La tradizione di Bilsen presenta rubriche versificate contenenti interessanti indicazioni sulle modalità espressive dei personaggi, in particolare per quanto riguarda quello di Erode. L’azione inizia con una scena nella quale i pastori ricevono dall’Angelo l’annuncio della Natività. Proprio i pastori assumono qui un’inattesa importanza (pur essendo presenti anche nella tradizione di Fleury accanto alle levatrici). La conclusione di questa scena è unica poichè, dopo l’adorazione del Bambino, i pastori invitano i presenti a fare lo stesso. In questa versione del dramma appare certo, per la prima volta nei drammi dell’Epifania, che il passaggio dei Magi dall’altare attraverso il coro voglia rappresentare il loro viaggio da Est a Gerusalemme. Questa tradizione riprende la suddivisione in tre parti dello spazio della chiesa, privilegiando, (al contrario dell’Ordo di Rouen), la vettorizzazione ovest-est.
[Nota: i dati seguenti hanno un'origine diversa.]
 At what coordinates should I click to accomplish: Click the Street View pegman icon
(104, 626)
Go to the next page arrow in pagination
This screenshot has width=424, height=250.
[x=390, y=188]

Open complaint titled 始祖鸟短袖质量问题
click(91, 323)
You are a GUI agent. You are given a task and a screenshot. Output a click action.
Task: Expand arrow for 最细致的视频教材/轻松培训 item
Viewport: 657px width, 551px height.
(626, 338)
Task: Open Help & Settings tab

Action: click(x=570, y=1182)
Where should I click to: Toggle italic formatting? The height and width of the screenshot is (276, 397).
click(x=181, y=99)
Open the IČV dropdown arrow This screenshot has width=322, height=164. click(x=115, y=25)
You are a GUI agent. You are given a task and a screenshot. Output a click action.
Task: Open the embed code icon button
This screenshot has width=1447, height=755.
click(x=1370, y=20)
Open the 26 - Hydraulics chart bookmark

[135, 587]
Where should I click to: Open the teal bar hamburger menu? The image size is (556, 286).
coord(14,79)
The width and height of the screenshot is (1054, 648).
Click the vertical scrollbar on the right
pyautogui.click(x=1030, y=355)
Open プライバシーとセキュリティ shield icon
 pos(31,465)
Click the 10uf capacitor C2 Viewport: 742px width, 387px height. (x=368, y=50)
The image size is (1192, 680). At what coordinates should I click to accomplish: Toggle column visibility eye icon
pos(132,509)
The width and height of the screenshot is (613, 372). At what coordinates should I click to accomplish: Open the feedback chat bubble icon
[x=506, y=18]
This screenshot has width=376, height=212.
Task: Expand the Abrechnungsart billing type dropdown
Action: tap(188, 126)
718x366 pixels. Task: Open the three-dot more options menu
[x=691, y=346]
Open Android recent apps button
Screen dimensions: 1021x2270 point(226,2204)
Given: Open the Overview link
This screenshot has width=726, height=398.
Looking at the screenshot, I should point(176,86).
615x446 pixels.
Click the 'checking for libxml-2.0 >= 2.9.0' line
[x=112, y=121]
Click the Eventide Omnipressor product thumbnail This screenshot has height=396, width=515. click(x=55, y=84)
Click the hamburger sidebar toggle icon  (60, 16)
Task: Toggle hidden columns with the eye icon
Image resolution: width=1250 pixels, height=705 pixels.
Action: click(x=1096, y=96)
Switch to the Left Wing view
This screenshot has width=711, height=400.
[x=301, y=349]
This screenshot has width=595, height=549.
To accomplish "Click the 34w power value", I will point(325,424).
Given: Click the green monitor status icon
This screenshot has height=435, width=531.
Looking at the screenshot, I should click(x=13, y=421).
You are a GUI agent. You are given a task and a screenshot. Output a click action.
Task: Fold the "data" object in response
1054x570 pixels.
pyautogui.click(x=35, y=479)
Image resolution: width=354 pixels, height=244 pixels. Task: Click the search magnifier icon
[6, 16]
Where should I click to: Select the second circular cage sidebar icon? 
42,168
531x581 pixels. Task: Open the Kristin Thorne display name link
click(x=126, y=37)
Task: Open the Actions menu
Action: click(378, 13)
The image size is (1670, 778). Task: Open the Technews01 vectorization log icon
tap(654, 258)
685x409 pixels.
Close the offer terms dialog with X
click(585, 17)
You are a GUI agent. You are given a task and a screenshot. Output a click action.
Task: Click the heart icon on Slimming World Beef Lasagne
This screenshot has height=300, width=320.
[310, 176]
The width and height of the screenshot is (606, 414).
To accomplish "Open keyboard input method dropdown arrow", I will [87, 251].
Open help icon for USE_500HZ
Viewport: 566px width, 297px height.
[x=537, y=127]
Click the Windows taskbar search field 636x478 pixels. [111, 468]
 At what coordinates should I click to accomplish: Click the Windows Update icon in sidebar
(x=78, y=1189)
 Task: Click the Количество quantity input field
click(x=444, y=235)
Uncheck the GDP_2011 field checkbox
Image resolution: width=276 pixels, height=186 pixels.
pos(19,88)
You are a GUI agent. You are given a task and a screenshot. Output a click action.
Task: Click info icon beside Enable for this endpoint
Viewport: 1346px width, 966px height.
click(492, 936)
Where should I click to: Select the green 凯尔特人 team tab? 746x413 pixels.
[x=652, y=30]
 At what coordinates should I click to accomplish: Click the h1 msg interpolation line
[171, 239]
I Magi, il primo dei quali stat tunc in medio, il secondo qui stat ad dextram, e il terzo qui stat ad sinistram, si incontrano dopo la partenza dei pastori. Cohen ha tradotto «in medio» con «nel mezzo della navata».[25] Kongson tuttavia dissente affermando che nel centro della navata era situato il palazzo di Erode e che quindi «in medio» indicherebbe la posizione del primo re nella campata centrale, mentre il secondo sostava nel lato destro e il terzo nel lato sinistro.[26] Essi prendono comunque avvio dalla porta occidentale, poi si congiungono nella navata, dove incontrano il messaggero di Erode che li conduce verso il palazzo al centro della stessa. Durante i dialoghi interviene un coro di voci. Sembra improbabile inoltre che la prigione in cui i Magi vengono rinchiusi potesse essere raffigurata da una struttura chiusa da una porta e con finestre con inferriate, ma piuttosto da uno spazio simbolico nei pressi del palazzo.

Degno di nota il dialogo tra Erode e i suoi messaggeri per formalità espressiva e facilità di costruzione dell’esametro. Il riferimento implicato nei praesagia vatis, riguardo a ciò che il re chiede insistentemente, non è del tutto chiaro. Certamente il messaggero che risponde immediatamente non chiarisce la questione e il secondo messaggero aumenta la curiosità per il riferimento ai carmina vatum. L’autore potrebbe avere in mente le scritture dei profeti, esaminate nella scena precedente, oppure in maniera classica, un riferimento alla quarta Egloga di Virgilio:

ultima Cumaei venit iam carminis aetas,
Magnus ab integro saeclorum nascitur ordo
.[27]

Dopo la rivelazione degli scribi, Erode richiama i Magi dalla prigione e li interroga sulla loro provenienza. Sebbene il discorso in esametri sia ovviamente originale, la scena potrebbe essere stata suggerita dal passaggio virgiliano:

Qui genus? Unde domo? […]
Troiugenas ac tela vides inimica Latinis.[28]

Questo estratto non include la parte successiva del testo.